The purpose of a pointer is to save the address of a specific variable. Then the memory structure of following code should look like:

int a = 5;
int *b = &a;         


        

Answer 1

Pointers are abstractions of memory addresses with additional type semantics, and in a language like C type matters.

First of all, there's no guarantee that int * and int ** have the same size or representation (on modern desktop architectures they do, but you can't rely on it being universally true).

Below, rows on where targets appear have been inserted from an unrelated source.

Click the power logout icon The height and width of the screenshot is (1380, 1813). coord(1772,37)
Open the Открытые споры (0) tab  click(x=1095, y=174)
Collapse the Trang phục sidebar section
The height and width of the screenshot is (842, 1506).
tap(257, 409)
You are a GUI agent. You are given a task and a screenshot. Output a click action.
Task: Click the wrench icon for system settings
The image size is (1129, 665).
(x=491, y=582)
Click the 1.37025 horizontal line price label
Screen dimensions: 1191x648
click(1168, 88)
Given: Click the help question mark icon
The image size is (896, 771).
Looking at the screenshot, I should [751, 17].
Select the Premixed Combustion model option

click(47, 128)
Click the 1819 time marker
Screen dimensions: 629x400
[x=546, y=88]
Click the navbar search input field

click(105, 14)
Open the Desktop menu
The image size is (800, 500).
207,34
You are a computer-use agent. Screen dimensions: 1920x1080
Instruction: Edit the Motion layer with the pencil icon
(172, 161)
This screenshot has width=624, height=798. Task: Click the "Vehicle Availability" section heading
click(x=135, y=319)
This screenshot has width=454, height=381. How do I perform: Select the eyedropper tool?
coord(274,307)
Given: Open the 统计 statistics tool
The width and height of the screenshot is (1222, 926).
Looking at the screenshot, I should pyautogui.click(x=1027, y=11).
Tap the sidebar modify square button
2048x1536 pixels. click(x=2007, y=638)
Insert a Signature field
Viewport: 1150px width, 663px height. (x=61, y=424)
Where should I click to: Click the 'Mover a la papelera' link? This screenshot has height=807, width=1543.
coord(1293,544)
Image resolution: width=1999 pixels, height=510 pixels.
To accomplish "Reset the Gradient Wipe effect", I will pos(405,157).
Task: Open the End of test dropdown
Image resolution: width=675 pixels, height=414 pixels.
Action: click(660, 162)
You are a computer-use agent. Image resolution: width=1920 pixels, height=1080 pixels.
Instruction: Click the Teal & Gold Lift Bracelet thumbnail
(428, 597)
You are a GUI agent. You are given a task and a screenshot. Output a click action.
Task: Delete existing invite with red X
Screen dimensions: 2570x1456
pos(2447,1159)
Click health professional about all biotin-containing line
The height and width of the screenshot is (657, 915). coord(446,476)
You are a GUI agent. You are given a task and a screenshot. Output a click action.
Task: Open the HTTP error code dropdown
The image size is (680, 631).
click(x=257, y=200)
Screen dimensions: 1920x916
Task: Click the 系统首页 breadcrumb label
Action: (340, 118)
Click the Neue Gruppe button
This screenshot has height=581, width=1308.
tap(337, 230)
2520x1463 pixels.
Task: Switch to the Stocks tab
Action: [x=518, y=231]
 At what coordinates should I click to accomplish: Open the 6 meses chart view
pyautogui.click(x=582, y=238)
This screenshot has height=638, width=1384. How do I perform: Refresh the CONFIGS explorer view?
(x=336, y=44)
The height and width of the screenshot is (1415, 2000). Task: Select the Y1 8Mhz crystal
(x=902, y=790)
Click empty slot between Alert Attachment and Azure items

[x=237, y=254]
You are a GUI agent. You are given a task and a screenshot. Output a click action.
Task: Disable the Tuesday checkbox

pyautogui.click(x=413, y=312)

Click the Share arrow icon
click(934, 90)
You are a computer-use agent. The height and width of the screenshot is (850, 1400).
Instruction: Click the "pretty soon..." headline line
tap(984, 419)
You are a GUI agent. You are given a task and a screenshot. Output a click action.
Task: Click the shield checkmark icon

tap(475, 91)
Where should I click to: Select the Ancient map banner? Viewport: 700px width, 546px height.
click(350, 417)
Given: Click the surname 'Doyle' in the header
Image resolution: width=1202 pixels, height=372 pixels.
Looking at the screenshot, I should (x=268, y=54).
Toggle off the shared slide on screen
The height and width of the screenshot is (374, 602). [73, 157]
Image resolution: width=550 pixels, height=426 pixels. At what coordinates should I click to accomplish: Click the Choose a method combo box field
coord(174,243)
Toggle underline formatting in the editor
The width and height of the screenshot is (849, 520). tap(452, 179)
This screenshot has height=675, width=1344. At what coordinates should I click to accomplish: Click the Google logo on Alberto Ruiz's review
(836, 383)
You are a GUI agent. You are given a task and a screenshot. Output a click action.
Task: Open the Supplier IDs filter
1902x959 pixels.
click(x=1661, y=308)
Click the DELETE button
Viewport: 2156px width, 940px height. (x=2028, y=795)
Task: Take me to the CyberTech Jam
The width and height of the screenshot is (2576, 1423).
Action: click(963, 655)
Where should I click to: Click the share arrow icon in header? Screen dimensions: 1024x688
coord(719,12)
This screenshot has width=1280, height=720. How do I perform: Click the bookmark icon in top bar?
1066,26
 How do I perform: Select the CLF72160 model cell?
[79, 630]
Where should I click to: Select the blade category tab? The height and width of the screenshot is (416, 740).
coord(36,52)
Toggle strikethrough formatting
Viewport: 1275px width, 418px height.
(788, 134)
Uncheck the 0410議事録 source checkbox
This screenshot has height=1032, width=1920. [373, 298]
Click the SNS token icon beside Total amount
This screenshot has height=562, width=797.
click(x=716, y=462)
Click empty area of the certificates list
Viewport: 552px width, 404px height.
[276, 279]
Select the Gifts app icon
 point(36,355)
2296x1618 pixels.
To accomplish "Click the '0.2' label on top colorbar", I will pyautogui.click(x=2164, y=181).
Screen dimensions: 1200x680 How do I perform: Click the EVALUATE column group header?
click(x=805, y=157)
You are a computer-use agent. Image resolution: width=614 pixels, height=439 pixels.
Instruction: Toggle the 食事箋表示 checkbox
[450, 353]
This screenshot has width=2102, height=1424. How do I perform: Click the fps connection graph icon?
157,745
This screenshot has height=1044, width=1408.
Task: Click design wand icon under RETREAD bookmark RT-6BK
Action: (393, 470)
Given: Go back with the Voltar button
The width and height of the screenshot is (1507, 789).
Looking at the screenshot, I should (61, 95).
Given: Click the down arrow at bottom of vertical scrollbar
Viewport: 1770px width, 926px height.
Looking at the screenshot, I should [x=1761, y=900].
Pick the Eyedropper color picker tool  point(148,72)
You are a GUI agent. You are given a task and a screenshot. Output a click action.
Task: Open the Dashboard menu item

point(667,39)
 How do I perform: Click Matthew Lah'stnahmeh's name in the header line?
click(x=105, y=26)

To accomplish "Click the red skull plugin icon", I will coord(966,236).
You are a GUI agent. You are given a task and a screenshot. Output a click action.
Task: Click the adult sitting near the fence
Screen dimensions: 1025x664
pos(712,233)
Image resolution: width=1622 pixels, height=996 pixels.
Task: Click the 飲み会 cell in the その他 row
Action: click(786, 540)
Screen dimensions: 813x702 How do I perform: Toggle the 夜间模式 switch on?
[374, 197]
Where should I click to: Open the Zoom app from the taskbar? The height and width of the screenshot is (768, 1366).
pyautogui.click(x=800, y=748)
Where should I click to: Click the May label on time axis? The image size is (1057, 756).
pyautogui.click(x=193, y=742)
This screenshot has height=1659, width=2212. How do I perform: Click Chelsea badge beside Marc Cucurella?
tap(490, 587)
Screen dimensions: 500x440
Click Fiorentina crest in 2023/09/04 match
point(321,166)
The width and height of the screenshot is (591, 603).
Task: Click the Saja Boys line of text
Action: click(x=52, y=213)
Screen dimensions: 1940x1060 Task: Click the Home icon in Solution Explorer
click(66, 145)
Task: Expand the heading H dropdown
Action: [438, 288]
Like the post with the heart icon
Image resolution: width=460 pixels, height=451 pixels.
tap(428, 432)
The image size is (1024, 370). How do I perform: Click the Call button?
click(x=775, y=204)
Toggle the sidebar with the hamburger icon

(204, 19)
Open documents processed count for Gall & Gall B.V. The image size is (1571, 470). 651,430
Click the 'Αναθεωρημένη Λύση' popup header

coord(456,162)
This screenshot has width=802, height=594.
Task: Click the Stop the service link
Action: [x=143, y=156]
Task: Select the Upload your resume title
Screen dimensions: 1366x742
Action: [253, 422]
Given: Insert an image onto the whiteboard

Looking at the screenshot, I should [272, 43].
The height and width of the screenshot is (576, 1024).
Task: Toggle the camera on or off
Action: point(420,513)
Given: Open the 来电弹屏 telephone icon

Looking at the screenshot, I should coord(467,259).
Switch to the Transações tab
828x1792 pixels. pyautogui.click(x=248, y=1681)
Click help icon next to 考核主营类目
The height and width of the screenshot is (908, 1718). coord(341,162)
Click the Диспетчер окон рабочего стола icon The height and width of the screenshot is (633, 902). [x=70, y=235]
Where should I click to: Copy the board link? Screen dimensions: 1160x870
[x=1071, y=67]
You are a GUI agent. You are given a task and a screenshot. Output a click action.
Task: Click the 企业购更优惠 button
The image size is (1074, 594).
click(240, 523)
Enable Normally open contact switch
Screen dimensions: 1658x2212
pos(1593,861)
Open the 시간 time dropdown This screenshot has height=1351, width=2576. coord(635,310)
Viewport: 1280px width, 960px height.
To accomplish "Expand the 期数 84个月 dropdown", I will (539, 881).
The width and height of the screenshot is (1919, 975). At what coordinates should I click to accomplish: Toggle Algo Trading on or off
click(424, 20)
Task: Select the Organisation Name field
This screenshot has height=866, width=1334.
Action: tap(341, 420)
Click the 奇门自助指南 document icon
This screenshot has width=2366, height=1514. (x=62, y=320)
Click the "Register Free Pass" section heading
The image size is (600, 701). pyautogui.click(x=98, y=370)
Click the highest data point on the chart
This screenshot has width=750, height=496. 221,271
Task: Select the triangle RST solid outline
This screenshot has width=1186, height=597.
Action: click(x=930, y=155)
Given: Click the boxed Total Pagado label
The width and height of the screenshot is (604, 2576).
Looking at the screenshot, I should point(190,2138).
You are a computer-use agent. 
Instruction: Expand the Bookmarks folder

Secondly, the type matters for pointer arithmetic. Given a pointer p of type T *, the expression p + 1 yields the address of the next object of type T. So, assume the following declarations:

char  *cp     = 0x1000;
short *sp     = 0x1000;  // assume 16-bit short
int   *ip     = 0x1000;  // assume 32-bit int
long  *lp     = 0x1000;  // assume 64-bit long

The expression cp + 1 gives us the address of the next char object, which would be 0x1001. The expression sp + 1 gives us the address of the next short object, which would be 0x1002. ip + 1 gives us 0x1004, and lp + 1 gives us 0x1008.

So, given

int a = 5;
int *b = &a;
int **c = &b;

b + 1 gives us the address of the next int, and c + 1 gives us the address of the next pointer to int.

Pointer-to-pointers are required if you want a function to write to a parameter of pointer type. Take the following code:

void foo( T *p )    
{
  *p = new_value(); // write new value to whatever p points to
}

void bar( void )
{
  T val;
  foo( &val );     // update contents of val
}

This is true for any type T. If we replace T with a pointer type P *, the code becomes

void foo( P **p )    
{
  *p = new_value(); // write new value to whatever p points to
}

void bar( void )
{
  P *val;
  foo( &val );     // update contents of val
}

The semantics are exactly the same, it's just the types that are different; the formal parameter p is always one more level of indirection than the variable val.